- [Try it]:
Copy each line from the listing below where the word "scrollbar" shows up.

- [Exercise input]:
•••

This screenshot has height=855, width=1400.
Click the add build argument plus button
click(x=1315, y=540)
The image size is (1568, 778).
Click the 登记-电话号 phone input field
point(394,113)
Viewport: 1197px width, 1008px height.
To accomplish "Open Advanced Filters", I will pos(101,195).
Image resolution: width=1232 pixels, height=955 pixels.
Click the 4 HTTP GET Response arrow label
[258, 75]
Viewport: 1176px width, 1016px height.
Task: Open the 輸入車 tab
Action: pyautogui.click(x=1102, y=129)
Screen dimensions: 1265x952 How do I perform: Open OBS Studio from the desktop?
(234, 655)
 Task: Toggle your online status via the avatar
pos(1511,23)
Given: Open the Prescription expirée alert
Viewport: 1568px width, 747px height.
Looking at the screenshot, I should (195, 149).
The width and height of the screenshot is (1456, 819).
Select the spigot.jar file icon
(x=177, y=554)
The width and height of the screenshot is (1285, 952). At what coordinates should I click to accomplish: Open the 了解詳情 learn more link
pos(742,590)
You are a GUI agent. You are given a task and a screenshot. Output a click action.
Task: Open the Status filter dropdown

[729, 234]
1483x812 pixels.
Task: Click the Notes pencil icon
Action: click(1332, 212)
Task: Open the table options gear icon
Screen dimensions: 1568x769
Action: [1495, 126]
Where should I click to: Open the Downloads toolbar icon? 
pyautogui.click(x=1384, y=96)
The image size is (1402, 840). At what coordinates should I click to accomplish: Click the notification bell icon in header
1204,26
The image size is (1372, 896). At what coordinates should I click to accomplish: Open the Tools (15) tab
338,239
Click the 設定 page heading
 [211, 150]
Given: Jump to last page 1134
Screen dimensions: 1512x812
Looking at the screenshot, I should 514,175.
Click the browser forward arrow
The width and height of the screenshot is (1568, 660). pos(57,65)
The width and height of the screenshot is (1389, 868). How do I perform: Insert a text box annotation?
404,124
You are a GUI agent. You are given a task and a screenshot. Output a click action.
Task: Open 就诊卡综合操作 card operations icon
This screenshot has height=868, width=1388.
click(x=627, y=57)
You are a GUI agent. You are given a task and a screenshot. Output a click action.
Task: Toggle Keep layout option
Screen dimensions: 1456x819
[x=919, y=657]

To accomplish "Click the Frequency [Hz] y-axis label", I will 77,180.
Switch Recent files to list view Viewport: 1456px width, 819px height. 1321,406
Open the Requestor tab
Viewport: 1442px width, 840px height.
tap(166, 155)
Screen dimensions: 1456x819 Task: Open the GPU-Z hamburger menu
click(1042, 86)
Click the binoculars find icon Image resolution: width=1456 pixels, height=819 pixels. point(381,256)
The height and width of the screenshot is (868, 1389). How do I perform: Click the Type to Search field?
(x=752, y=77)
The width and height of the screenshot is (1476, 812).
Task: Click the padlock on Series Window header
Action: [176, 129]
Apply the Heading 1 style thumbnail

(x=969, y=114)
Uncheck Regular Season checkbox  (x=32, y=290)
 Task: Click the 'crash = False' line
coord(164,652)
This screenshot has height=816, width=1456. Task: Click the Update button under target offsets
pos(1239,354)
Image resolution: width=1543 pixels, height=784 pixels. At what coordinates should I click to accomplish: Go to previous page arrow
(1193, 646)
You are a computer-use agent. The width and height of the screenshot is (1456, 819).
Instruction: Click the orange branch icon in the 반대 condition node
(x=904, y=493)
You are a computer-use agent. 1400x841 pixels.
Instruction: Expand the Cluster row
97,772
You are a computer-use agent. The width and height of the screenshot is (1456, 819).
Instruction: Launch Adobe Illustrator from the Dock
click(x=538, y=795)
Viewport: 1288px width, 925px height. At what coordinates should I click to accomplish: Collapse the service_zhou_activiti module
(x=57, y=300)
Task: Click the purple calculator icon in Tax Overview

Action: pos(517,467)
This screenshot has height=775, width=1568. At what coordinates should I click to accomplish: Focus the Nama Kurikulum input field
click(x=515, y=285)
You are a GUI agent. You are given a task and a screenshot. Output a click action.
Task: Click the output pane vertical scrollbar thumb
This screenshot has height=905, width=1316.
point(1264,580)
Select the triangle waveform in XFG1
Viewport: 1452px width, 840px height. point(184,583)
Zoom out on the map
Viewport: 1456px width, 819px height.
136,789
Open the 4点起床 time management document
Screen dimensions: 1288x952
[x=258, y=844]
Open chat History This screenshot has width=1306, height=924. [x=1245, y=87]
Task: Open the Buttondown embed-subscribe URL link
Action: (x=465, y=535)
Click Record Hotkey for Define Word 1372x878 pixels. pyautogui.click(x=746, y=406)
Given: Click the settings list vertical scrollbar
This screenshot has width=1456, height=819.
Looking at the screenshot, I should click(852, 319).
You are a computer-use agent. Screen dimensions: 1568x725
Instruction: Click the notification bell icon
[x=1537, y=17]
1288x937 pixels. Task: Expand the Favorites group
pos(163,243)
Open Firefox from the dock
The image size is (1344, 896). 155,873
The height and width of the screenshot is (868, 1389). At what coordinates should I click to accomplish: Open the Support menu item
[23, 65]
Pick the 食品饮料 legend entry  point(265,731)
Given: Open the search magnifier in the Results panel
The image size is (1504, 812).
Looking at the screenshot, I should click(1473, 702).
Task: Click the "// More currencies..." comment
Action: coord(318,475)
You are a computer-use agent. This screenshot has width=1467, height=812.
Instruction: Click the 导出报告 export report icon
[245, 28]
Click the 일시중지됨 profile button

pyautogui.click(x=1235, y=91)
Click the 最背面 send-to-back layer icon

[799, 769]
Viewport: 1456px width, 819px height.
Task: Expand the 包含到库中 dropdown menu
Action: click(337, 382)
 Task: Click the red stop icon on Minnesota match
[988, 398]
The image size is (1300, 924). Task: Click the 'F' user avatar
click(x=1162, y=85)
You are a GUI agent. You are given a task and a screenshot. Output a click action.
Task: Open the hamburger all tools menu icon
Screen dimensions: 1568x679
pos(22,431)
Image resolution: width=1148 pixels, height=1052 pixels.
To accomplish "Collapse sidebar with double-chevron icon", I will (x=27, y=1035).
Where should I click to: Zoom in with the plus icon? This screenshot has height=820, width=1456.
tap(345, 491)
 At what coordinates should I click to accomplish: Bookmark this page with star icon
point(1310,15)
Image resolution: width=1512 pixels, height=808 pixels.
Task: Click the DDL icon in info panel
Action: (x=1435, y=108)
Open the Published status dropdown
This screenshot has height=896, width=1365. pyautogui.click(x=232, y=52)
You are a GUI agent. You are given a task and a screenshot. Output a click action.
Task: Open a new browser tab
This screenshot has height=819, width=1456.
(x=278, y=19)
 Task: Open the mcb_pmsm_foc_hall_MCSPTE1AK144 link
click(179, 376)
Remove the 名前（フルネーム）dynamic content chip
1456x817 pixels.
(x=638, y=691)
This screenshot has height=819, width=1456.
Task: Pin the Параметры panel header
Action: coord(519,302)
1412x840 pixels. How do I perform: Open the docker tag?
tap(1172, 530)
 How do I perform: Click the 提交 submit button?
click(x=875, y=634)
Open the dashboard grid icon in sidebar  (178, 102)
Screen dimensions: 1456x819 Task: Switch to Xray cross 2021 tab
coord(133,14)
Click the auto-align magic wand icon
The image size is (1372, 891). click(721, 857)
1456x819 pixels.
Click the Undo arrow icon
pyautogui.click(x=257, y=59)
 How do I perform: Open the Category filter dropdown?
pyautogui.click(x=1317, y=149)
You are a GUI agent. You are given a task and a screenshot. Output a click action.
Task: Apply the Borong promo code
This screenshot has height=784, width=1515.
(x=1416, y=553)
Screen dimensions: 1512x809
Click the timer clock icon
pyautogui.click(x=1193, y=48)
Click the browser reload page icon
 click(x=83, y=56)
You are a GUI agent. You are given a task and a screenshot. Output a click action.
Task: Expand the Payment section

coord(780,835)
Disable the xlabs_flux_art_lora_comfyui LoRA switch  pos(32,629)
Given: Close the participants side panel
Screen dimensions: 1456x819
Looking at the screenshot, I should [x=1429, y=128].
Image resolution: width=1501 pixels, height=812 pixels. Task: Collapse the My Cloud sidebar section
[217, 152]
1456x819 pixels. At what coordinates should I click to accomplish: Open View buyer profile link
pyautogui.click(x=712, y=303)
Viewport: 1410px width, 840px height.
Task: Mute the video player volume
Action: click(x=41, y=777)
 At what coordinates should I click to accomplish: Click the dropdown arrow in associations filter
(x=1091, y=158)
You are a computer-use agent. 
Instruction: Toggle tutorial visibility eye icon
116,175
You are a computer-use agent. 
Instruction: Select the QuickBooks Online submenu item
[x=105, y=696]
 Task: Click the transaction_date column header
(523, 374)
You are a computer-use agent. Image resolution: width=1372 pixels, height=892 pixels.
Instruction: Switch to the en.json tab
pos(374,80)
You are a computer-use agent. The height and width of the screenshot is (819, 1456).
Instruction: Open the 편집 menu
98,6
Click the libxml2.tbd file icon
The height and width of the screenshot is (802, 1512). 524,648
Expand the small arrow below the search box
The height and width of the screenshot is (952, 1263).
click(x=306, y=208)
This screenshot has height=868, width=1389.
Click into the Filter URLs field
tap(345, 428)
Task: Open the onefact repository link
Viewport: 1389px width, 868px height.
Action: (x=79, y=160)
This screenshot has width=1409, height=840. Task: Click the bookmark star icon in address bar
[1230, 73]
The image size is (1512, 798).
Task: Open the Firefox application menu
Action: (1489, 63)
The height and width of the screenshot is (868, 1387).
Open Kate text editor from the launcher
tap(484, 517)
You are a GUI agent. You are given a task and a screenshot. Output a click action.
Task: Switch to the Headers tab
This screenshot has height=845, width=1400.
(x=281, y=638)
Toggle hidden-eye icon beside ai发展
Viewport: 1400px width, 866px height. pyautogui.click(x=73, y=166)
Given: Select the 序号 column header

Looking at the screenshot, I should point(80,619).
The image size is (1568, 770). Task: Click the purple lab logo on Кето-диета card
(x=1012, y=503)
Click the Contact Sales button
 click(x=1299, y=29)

•••

- [Completed exercise]:
Task: Click the output pane vertical scrollbar thumb
Given: Click the settings list vertical scrollbar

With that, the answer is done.